▸ **The request**
Please duplicate the stretch of the records from the line that contains "You are a computer-use agent. The" through the line that contains "Action: tap(33, 24)", both ends included.

▸ **Provided information**
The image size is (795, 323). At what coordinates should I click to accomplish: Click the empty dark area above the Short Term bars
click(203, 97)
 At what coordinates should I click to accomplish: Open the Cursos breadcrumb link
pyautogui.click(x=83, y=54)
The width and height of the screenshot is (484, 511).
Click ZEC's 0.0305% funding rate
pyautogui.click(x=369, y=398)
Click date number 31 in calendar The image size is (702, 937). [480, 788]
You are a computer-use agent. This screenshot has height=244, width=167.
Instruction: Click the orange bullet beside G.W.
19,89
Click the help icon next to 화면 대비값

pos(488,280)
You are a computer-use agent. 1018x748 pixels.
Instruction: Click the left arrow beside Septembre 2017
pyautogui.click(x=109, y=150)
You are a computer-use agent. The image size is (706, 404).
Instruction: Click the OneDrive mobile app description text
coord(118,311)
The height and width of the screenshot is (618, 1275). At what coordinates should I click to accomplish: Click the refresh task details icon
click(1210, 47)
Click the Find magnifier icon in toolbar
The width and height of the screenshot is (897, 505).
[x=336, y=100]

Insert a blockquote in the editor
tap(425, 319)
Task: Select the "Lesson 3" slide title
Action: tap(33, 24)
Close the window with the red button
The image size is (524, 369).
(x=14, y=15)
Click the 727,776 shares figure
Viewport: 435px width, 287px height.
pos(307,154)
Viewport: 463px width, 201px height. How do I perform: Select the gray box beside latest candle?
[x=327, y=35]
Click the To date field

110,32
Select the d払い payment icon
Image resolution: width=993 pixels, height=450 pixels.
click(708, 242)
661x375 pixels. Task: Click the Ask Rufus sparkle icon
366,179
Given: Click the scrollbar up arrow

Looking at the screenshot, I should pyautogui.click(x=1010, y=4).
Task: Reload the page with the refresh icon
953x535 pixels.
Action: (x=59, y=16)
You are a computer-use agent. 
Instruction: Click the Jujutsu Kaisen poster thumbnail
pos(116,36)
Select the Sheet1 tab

▸ **Reply**
You are a computer-use agent. The image size is (706, 404).
Instruction: Click the OneDrive mobile app description text
coord(118,311)
The height and width of the screenshot is (618, 1275). At what coordinates should I click to accomplish: Click the refresh task details icon
click(1210, 47)
Click the Find magnifier icon in toolbar
The width and height of the screenshot is (897, 505).
[x=336, y=100]

Insert a blockquote in the editor
tap(425, 319)
Task: Select the "Lesson 3" slide title
Action: tap(33, 24)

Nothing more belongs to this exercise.